Information given START

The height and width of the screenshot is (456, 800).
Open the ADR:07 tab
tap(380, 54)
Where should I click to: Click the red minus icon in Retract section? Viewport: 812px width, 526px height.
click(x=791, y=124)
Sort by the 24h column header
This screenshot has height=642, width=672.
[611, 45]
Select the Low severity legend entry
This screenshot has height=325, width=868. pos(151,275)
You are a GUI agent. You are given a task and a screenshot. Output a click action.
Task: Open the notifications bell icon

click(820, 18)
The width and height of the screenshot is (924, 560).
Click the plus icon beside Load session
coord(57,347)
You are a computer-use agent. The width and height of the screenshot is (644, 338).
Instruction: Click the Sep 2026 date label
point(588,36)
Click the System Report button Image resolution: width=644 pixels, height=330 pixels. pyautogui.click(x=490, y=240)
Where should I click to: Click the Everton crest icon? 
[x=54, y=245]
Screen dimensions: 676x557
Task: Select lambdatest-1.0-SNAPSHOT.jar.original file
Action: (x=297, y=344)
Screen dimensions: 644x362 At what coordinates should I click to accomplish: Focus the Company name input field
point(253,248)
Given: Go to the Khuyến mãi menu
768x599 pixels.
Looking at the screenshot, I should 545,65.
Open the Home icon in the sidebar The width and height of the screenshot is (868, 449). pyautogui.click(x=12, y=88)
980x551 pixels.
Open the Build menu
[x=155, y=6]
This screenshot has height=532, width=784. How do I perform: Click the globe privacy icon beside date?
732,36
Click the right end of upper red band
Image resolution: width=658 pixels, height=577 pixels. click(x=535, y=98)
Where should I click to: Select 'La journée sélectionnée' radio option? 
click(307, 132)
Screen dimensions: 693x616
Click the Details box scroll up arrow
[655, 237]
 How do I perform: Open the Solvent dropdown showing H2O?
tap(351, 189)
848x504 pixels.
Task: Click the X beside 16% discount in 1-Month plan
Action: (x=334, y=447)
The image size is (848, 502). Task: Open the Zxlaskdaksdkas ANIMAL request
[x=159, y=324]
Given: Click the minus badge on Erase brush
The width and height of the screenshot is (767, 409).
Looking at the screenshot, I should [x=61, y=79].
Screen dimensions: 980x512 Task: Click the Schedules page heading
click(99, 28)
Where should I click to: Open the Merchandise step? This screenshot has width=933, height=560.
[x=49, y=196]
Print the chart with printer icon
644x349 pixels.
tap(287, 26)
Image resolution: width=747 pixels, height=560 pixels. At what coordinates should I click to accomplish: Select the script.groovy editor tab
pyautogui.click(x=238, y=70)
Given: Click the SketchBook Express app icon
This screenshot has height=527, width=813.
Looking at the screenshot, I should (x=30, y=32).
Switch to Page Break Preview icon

Information given END

Assignment:
Given the data above, which lines hold the string "agent"? Return them.

Written solution:
You are a GUI agent. You are given a task and a screenshot. Output a click action.
You are a computer-use agent. The width and height of the screenshot is (644, 338).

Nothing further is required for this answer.